Auroville Marathon 2012 – nature’s fury, runners’ determination
For a brief while after Cyclone Thane devastated Pondicherry in December, I had brief apprehensions regarding travelling to Pondicherry because I had received tales of the massive amount of damage that had happened due to the cyclone and how the homes, business etc. were all ravaged. I made few enquiries with friends who were going to Pondicherry to participate in the Auroville marathon 2012 and they suggested a wait and watch approach.
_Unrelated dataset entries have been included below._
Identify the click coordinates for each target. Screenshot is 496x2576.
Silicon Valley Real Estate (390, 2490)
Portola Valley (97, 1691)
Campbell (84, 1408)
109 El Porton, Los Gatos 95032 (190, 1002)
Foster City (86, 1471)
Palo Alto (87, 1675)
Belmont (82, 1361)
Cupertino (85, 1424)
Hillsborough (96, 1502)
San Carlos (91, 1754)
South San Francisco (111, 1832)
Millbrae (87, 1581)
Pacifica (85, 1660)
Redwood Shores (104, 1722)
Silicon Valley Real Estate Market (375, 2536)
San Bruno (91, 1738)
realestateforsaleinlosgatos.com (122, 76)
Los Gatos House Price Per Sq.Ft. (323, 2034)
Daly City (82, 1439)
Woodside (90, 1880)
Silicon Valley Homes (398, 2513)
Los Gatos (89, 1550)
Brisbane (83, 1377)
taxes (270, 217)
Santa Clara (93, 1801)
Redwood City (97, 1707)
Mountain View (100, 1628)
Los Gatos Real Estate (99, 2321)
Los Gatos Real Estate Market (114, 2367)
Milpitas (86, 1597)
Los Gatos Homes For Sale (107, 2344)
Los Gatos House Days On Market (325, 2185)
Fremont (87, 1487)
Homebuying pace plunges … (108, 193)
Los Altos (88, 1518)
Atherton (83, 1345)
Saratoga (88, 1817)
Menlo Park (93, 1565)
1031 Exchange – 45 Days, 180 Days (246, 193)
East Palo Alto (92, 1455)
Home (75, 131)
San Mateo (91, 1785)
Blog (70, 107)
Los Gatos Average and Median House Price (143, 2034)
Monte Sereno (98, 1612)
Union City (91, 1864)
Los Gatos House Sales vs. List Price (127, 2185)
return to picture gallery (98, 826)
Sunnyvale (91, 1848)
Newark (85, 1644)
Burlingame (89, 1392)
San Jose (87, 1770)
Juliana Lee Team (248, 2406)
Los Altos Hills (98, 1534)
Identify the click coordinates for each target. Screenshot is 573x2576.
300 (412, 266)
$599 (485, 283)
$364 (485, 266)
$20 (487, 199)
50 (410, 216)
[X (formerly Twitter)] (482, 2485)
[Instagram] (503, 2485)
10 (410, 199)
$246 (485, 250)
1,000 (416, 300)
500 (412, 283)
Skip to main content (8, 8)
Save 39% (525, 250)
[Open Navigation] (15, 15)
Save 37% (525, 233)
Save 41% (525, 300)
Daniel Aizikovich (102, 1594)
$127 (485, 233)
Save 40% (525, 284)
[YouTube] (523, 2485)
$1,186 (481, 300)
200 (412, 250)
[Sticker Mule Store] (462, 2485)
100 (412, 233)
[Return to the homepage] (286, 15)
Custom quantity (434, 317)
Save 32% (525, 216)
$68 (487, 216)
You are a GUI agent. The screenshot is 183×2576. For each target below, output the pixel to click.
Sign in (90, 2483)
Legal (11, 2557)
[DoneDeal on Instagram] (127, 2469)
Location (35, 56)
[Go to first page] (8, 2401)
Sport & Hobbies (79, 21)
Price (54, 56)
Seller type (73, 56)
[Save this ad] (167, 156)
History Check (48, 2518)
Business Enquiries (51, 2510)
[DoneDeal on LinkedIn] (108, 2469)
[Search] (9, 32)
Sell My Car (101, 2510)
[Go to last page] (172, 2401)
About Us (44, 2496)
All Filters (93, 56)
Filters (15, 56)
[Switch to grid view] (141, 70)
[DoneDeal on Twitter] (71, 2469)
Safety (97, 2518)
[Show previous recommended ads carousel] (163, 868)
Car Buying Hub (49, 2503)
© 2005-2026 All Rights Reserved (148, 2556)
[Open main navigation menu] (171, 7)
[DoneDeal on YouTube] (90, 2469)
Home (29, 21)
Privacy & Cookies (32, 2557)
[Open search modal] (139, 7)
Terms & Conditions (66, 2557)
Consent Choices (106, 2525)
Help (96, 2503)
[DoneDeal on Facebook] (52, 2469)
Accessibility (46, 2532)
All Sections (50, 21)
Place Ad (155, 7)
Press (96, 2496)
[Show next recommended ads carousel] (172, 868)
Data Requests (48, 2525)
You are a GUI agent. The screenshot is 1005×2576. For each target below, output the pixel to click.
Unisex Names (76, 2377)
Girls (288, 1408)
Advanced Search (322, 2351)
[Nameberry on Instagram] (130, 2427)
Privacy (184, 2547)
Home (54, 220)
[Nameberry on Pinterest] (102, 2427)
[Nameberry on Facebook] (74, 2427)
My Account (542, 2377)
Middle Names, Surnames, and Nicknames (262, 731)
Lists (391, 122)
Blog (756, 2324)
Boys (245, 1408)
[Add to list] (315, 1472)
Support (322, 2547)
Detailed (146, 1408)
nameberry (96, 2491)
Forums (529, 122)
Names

So, there I was on morning of Saturday, 11th February 2012 on a flight to Chennai enroute to Pondicherry. Unmesh had already reached Chennai the day before and had arranged vehicle for us from Chennai to Pondi and back and Jo & Pramod were to join me from Chennai. For a 6 a.m. flight, I had to wake up at 3.00 a.m. and a brief peek out of my window to check the weather suggested it was normal cold winter morning unlike the totally abnormal cold winter mornings that Bombay had been witnessing the past one month or so.
Chennai was misty when the flight landed at 7.55 a.m. We first had a hearty breakfast at near the Chennai airport and set off for Pondi which was a 3 hour drive from Chennai. On reaching Pondi found out that the hotel where I had booked my accommodation had inadvertently cancelled my booking, so there I was in Pondi without any hotel reservation whatsoever. Luckily the same hotel booked another room for us the International Guest House which was a basic room only kind of place with unbelievable room tariff of Rs.250/- per night.
Room having found and bags settled in, we set out for lunch at the promenade at Pondi which was a beautiful strip of smooth concrete road adjacent to the Bay of Bengal which with alluring blue waters was inviting us for a swim, but luckily I did’nt know swimming, so that part was left for others to accomplish on a later day.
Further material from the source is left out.